Les passages où l’auctoritas est attribuée aux juristes sont au nombre d’une trentaine dans les sources latines, à partir de Cicéron : il s’agit donc d’une association familière aux Romains. Mais quelle en était la signification ? Se référer, afin de la saisir, à l’une des nombreuses théories modernes sur la notion d’autorité, comme celle d’Alexandre Kojève, ne ferait que gauchir le sens ancien. L’étymologie d’auctoritas (de augere, au sens de « faire naître ») amena É. Benveniste à la définir comme « ce don réservé à peu d’hommes de faire surgir quelque chose et – à la lettre – de produire à l’existence ». Mais l’étymologie risque d’offrir trop de suggestions et peu de bornes. Il faut aussi éviter d’isoler les occurrences d’auctoritas concernant les jurisconsultes du reste des occurrences, également très fréquentes, où cette qualité est pareillement attribuée à d’autres « intellectuels » (philosophes, historiens, orateurs, poètes, grammairiens). Il apparaît ainsi que – dans la plupart des passages concernés – l’auctoritas des juristes n’est qu’un cas particulier qui s’inscrit dans une théorie rhétorique de l’auctoritas (une théorie d’origine gréco-hellénistique ensuite transposée en latin), qui lui confère un sens assez précis. Cette théorie nous permet de saisir le point de vue des Anciens et nous aide aussi à dresser une phénoménologie articulée de l’auctoritas des juristes. Pour resserrer l’enquête, il faut se référer à la théorie rhétorique développée par Cicéron, dans le cadre de la preuve par témoins (Top., 73). Il classifie les éléments qui font l’auctoritas en distinguant les éléments intrinsèques et permanents (natura) et les éléments extrinsèques et transitoires (tempus), avant de prendre en compte une deuxième distinction, fondée sur la virtus (ou le manque de virtus). Le cas des experts, pourvus d’un savoir technique (ars, scientia) ou d’un savoir-faire (usus), dépend d’un élément extrinsèque et n’est pas fondé sur la virtus. Mais dans le périmètre de leur savoir, ils jouissent d’une réputation de fiabilité auprès du public. C’est le cas également des juristes, dans leur domaine. L’auctoritas des juristes est donc, dans cette perspective, leur aptitude à persuader ; c’est une valeur dynamique qui souligne le poids relatif des opinions des juristes face aux discussions des orateurs dans un procès.

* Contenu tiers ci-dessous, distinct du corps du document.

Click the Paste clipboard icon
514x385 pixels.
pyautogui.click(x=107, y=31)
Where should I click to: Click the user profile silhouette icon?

À partir de ces prémisses, le cours a proposé une esquisse de cette théorie rhétorique, en distinguant le versant externe (extra-systémique) de l’auctoritas des juristes (c’est-à-dire dans le procès, où elle désigne la capacité de leurs réponses à persuader le juge) par rapport au versant intra-systémique (dans le dialogue entre les juristes eux-mêmes) et en séparant également la dimension individuelle de l’auctoritas (du juriste particulier) de sa dimension collective (des juristes en tant qu’ensemble). Cette démarche semble souhaitable afin de ne pas surinterpréter du point de vue idéologique l’auctoritas des juristes et aussi de mieux expliquer les multiples facettes de l’argument ex auctoritate (qui n’est qu’un aspect de cette thématisation rhétorique de l’autorité).